**CHALLENGE:**
Recast the records below as a JSON list of strings, one string per line and no strings for blank lines.

**DATA RECORDS:**
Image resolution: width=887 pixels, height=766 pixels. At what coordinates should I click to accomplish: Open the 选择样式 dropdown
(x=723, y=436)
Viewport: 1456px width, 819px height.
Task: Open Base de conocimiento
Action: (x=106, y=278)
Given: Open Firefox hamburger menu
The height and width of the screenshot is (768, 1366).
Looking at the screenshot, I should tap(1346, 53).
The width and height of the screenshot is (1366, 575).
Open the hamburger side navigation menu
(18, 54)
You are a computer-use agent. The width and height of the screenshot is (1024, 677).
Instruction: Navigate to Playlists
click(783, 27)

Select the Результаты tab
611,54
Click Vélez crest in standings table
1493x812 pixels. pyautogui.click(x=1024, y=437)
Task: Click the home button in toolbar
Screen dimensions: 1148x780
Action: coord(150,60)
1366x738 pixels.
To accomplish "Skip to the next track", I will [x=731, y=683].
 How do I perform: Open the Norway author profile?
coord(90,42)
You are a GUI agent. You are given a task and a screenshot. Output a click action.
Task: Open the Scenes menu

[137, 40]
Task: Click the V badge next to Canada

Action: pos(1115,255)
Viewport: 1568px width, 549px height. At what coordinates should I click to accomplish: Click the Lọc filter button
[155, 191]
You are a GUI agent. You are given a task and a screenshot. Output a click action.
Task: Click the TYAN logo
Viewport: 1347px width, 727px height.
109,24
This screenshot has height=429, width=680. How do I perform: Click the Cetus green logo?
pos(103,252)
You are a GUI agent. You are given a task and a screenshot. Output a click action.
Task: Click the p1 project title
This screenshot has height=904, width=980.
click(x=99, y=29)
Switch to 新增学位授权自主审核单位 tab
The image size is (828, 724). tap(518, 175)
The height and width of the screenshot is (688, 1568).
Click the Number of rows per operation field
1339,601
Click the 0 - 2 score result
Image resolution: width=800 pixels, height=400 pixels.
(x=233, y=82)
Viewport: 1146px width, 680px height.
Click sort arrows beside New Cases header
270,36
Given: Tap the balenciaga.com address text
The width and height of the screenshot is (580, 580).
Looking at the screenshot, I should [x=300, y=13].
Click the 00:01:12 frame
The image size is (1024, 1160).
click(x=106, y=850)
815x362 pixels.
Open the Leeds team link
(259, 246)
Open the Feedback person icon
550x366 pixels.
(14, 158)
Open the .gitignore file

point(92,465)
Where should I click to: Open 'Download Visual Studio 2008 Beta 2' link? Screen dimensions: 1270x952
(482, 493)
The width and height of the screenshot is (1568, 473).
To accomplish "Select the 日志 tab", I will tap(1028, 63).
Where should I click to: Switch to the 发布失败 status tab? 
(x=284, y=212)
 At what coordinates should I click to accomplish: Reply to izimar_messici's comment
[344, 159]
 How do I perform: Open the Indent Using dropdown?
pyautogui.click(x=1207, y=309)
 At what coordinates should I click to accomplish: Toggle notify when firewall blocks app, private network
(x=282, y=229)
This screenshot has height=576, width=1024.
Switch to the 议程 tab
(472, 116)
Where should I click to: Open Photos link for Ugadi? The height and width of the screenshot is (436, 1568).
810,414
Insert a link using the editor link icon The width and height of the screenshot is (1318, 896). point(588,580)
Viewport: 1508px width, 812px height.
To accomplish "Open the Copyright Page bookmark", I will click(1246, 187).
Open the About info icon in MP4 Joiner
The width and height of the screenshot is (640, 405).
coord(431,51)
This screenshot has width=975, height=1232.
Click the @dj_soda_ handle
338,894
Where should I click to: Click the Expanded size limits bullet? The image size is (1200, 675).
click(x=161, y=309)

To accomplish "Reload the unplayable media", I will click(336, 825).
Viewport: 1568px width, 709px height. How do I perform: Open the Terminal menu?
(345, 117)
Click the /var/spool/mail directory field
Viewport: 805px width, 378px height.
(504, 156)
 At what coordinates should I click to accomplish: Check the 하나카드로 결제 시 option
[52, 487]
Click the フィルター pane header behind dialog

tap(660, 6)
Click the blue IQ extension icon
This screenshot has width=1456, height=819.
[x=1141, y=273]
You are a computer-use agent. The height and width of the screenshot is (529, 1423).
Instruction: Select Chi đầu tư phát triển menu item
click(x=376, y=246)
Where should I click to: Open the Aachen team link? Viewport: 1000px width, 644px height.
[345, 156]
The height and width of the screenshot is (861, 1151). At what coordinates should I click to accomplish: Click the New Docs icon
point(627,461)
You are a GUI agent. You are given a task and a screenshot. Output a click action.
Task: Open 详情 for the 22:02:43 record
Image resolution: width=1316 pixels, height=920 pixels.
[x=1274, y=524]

**RESULT OF THIS TASK:**
[
  "Image resolution: width=887 pixels, height=766 pixels. At what coordinates should I click to accomplish: Open the 选择样式 dropdown",
  "(x=723, y=436)",
  "Viewport: 1456px width, 819px height.",
  "Task: Open Base de conocimiento",
  "Action: (x=106, y=278)",
  "Given: Open Firefox hamburger menu",
  "The height and width of the screenshot is (768, 1366).",
  "Looking at the screenshot, I should tap(1346, 53).",
  "The width and height of the screenshot is (1366, 575).",
  "Open the hamburger side navigation menu",
  "(18, 54)",
  "You are a computer-use agent. The width and height of the screenshot is (1024, 677).",
  "Instruction: Navigate to Playlists",
  "click(783, 27)",
  "Select the Результаты tab",
  "611,54",
  "Click Vélez crest in standings table",
  "1493x812 pixels. pyautogui.click(x=1024, y=437)",
  "Task: Click the home button in toolbar",
  "Screen dimensions: 1148x780",
  "Action: coord(150,60)",
  "1366x738 pixels.",
  "To accomplish \"Skip to the next track\", I will [x=731, y=683].",
  " How do I perform: Open the Norway author profile?",
  "coord(90,42)",
  "You are a GUI agent. You are given a task and a screenshot. Output a click action.",
  "Task: Open the Scenes menu",
  "[137, 40]",
  "Task: Click the V badge next to Canada",
  "Action: pos(1115,255)",
  "Viewport: 1568px width, 549px height. At what coordinates should I click to accomplish: Click the Lọc filter button",
  "[155, 191]",
  "You are a GUI agent. You are given a task and a screenshot. Output a click action.",
  "Task: Click the TYAN logo",
  "Viewport: 1347px width, 727px height.",
  "109,24",
  "This screenshot has height=429, width=680. How do I perform: Click the Cetus green logo?",
  "pos(103,252)",
  "You are a GUI agent. You are given a task and a screenshot. Output a click action.",
  "Task: Click the p1 project title",
  "This screenshot has height=904, width=980.",
  "click(x=99, y=29)",
  "Switch to 新增学位授权自主审核单位 tab",
  "The image size is (828, 724). tap(518, 175)",
  "The height and width of the screenshot is (688, 1568).",
  "Click the Number of rows per operation field",
  "1339,601",
  "Click the 0 - 2 score result",
  "Image resolution: width=800 pixels, height=400 pixels.",
  "(x=233, y=82)",
  "Viewport: 1146px width, 680px height.",
  "Click sort arrows beside New Cases header",
  "270,36",
  "Given: Tap the balenciaga.com address text",
  "The width and height of the screenshot is (580, 580).",
  "Looking at the screenshot, I should [x=300, y=13].",
  "Click the 00:01:12 frame",
  "The image size is (1024, 1160).",
  "click(x=106, y=850)",
  "815x362 pixels.",
  "Open the Leeds team link",
  "(259, 246)",
  "Open the Feedback person icon",
  "550x366 pixels.",
  "(14, 158)",
  "Open the .gitignore file",
  "point(92,465)",
  "Where should I click to: Open 'Download Visual Studio 2008 Beta 2' link? Screen dimensions: 1270x952",
  "(482, 493)",
  "The width and height of the screenshot is (1568, 473).",
  "To accomplish \"Select the 日志 tab\", I will tap(1028, 63).",
  "Where should I click to: Switch to the 发布失败 status tab? ",
  "(x=284, y=212)",
  " At what coordinates should I click to accomplish: Reply to izimar_messici's comment",
  "[344, 159]",
  " How do I perform: Open the Indent Using dropdown?",
  "pyautogui.click(x=1207, y=309)",
  " At what coordinates should I click to accomplish: Toggle notify when firewall blocks app, private network",
  "(x=282, y=229)",
  "This screenshot has height=576, width=1024.",
  "Switch to the 议程 tab",
  "(472, 116)",
  "Where should I click to: Open Photos link for Ugadi? The height and width of the screenshot is (436, 1568).",
  "810,414",
  "Insert a link using the editor link icon The width and height of the screenshot is (1318, 896). point(588,580)",
  "Viewport: 1508px width, 812px height.",
  "To accomplish \"Open the Copyright Page bookmark\", I will click(1246, 187).",
  "Open the About info icon in MP4 Joiner",
  "The width and height of the screenshot is (640, 405).",
  "coord(431,51)",
  "This screenshot has width=975, height=1232.",
  "Click the @dj_soda_ handle",
  "338,894",
  "Where should I click to: Click the Expanded size limits bullet? The image size is (1200, 675).",
  "click(x=161, y=309)",
  "To accomplish \"Reload the unplayable media\", I will click(336, 825).",
  "Viewport: 1568px width, 709px height. How do I perform: Open the Terminal menu?",
  "(345, 117)",
  "Click the /var/spool/mail directory field",
  "Viewport: 805px width, 378px height.",
  "(504, 156)",
  " At what coordinates should I click to accomplish: Check the 하나카드로 결제 시 option",
  "[52, 487]",
  "Click the フィルター pane header behind dialog",
  "tap(660, 6)",
  "Click the blue IQ extension icon",
  "This screenshot has width=1456, height=819.",
  "[x=1141, y=273]",
  "You are a computer-use agent. The height and width of the screenshot is (529, 1423).",
  "Instruction: Select Chi đầu tư phát triển menu item",
  "click(x=376, y=246)",
  "Where should I click to: Open the Aachen team link? Viewport: 1000px width, 644px height.",
  "[345, 156]",
  "The height and width of the screenshot is (861, 1151). At what coordinates should I click to accomplish: Click the New Docs icon",
  "point(627,461)",
  "You are a GUI agent. You are given a task and a screenshot. Output a click action.",
  "Task: Open 详情 for the 22:02:43 record",
  "Image resolution: width=1316 pixels, height=920 pixels.",
  "[x=1274, y=524]"
]